(Recorded data)
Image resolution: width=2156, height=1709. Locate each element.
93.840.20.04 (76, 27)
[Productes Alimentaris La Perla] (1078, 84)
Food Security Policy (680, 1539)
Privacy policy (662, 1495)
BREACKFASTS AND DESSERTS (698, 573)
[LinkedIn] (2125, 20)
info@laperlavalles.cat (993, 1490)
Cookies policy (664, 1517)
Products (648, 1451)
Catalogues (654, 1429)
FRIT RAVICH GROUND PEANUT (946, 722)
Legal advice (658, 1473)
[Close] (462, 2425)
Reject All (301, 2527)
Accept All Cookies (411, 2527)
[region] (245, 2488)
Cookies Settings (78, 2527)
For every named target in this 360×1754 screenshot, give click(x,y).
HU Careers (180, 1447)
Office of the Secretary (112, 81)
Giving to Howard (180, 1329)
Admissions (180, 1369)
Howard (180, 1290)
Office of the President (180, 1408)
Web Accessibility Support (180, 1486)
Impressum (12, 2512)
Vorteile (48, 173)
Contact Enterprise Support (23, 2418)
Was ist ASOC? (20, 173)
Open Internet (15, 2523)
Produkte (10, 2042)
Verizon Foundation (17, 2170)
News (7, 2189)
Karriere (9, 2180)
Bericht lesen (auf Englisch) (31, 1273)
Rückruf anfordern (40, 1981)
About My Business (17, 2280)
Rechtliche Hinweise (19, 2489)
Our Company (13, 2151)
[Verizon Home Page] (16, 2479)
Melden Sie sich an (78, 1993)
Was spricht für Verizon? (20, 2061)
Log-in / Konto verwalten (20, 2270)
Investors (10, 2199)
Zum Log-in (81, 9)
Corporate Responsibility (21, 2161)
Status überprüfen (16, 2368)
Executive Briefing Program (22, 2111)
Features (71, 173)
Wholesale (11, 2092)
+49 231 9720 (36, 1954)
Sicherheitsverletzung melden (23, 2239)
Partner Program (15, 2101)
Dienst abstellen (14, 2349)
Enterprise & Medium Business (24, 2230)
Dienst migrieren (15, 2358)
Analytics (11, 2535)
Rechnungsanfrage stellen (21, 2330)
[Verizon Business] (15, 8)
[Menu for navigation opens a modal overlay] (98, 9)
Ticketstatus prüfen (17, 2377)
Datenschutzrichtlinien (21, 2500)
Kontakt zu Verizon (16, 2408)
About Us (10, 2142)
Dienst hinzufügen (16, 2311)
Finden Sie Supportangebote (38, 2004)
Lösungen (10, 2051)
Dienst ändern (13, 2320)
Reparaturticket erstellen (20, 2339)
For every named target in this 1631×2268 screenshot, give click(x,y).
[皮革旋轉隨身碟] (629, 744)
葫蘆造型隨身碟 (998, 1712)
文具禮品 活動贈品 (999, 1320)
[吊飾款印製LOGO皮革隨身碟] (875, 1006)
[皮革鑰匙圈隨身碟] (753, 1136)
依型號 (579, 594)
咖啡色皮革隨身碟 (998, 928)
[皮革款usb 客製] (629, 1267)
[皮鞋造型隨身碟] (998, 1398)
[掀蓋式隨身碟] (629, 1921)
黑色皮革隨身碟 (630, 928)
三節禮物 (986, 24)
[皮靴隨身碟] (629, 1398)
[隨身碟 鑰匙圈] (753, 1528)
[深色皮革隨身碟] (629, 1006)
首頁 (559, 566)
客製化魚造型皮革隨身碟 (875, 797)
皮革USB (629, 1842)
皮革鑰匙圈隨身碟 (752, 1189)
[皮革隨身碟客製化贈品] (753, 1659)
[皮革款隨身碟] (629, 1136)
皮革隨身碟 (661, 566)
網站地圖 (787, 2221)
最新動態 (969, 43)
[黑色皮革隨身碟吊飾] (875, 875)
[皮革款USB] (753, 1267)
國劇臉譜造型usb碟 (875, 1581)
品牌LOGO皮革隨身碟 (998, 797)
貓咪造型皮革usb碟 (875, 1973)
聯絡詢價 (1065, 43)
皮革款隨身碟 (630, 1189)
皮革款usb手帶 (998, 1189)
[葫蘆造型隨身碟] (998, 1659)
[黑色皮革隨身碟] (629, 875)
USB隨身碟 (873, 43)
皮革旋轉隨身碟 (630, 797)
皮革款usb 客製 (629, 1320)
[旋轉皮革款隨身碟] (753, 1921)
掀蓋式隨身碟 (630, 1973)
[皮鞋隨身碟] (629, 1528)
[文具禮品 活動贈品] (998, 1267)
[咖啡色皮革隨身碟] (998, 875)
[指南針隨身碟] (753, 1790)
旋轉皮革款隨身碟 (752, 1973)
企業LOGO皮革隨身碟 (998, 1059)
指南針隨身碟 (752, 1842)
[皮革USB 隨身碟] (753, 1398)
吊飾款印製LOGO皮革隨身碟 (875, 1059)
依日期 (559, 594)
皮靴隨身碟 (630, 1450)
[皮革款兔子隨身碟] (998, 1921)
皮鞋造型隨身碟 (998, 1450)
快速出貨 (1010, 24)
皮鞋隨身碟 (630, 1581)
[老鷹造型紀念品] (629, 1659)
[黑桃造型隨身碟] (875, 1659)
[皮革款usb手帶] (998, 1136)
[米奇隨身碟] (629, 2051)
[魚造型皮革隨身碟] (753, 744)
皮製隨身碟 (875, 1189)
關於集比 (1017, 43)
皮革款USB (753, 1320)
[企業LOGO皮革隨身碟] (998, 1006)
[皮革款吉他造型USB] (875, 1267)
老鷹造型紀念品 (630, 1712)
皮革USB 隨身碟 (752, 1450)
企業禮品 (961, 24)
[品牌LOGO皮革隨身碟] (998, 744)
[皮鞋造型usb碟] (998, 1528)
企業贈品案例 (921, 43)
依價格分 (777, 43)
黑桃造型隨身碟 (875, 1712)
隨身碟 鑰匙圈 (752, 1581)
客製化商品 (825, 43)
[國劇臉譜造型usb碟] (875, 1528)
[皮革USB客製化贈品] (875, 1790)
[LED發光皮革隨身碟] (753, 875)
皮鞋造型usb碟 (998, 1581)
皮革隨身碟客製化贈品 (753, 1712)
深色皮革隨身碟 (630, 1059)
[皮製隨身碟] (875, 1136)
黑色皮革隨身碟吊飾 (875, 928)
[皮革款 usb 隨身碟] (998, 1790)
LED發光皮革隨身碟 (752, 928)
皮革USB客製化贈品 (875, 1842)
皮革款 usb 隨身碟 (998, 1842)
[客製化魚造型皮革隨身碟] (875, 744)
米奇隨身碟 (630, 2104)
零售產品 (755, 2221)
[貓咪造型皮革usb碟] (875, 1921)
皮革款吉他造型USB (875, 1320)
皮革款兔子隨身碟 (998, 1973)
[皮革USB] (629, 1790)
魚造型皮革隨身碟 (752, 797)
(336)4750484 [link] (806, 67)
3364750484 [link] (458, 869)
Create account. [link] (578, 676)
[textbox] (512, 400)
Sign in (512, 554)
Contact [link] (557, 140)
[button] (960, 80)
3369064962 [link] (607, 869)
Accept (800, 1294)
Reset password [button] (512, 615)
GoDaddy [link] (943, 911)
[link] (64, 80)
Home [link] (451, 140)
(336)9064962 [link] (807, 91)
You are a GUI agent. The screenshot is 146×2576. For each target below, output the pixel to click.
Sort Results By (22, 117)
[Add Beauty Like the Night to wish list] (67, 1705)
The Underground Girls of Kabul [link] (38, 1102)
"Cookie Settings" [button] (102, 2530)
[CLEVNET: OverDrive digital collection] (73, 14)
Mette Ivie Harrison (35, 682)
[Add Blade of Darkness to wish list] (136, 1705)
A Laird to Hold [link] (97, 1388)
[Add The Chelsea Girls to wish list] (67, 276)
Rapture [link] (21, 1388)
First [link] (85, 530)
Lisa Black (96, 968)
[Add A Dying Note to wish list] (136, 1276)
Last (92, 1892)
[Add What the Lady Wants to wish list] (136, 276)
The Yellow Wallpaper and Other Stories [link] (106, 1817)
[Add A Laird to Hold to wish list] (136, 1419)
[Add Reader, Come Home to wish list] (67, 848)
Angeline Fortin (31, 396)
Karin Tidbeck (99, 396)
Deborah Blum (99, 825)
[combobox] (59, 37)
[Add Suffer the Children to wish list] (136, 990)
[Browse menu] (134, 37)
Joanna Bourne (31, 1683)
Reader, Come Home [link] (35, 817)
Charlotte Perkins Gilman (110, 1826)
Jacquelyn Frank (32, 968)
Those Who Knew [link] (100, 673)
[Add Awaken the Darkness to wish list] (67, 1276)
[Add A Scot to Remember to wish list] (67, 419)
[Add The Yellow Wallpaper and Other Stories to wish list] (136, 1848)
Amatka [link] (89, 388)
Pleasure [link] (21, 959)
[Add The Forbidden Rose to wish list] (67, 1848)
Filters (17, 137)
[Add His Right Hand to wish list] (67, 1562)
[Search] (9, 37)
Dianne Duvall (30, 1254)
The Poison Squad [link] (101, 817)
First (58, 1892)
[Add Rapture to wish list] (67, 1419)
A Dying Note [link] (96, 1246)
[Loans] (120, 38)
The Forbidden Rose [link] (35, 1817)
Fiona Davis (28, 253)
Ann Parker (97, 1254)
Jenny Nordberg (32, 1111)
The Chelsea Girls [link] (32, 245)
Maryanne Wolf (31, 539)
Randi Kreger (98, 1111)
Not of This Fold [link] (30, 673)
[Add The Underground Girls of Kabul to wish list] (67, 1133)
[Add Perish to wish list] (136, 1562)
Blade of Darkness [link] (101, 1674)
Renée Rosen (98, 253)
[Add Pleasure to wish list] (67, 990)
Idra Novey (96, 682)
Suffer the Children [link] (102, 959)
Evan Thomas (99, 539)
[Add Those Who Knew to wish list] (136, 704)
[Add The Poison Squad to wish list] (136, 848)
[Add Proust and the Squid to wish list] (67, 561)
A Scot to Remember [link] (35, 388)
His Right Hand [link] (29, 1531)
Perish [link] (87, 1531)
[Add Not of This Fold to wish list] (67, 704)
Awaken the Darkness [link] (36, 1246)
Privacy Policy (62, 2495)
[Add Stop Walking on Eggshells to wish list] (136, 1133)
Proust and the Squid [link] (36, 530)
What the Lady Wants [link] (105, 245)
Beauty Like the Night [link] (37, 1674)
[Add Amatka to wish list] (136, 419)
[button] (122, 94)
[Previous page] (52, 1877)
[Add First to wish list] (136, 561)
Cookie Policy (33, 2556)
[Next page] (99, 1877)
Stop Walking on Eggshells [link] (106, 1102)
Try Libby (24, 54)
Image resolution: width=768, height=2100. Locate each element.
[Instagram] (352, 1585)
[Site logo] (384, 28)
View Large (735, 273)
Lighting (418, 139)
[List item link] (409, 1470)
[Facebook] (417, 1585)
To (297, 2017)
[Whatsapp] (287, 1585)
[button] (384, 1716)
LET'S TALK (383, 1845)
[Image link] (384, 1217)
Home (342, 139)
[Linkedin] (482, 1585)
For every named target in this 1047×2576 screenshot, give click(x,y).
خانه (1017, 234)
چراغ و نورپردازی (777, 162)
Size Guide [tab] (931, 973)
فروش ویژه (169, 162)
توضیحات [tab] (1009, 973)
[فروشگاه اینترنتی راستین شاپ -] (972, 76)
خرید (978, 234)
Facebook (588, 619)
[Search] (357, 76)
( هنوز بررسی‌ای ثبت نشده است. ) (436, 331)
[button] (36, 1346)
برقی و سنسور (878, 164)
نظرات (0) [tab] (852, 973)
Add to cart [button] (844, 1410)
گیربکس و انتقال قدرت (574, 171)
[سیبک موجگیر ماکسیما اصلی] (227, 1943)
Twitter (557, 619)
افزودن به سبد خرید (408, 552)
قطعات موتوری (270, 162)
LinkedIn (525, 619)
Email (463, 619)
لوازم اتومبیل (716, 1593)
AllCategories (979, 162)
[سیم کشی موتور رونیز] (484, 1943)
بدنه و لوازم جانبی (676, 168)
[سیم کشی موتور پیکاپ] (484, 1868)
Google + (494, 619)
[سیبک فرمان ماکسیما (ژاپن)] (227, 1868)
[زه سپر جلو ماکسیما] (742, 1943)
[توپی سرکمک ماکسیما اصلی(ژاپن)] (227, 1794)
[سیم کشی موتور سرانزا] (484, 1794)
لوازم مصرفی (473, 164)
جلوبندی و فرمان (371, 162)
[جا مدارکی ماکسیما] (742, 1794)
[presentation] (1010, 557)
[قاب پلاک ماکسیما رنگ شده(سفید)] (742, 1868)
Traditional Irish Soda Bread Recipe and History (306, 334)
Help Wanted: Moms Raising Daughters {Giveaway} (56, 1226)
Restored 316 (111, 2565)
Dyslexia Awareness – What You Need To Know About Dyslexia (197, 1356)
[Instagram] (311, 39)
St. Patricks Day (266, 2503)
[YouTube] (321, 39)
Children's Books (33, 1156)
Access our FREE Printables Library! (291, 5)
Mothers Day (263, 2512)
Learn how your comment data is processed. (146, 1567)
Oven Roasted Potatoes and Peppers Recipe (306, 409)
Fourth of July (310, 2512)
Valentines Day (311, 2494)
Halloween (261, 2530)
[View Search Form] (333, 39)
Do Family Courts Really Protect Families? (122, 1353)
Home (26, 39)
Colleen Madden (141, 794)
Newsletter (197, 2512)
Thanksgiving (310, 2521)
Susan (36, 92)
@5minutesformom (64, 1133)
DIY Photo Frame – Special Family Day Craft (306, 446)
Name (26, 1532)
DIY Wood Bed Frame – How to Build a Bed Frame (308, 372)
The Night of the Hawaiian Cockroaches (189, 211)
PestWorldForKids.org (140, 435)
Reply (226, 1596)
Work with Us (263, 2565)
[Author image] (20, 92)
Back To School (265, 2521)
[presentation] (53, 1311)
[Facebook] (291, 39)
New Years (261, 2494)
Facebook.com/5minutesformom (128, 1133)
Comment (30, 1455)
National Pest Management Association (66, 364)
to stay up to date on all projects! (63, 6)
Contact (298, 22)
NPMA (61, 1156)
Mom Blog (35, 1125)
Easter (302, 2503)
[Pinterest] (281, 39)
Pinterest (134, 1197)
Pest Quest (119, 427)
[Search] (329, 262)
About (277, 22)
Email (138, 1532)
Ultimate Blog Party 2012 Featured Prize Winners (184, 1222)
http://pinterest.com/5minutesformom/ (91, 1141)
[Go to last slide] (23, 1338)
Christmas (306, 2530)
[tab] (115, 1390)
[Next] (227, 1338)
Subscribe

*Task details*
Your reply is to repeat, unchanged, the lines above running from the one with "Randi Kreger (98, 1111)" up to and including the one with "[Add The Poison".

*Exercise result*
Randi Kreger (98, 1111)
Not of This Fold [link] (30, 673)
[Add The Underground Girls of Kabul to wish list] (67, 1133)
[Add Perish to wish list] (136, 1562)
Blade of Darkness [link] (101, 1674)
Renée Rosen (98, 253)
[Add Pleasure to wish list] (67, 990)
Idra Novey (96, 682)
Suffer the Children [link] (102, 959)
Evan Thomas (99, 539)
[Add Those Who Knew to wish list] (136, 704)
[Add The Poison Squad to wish list] (136, 848)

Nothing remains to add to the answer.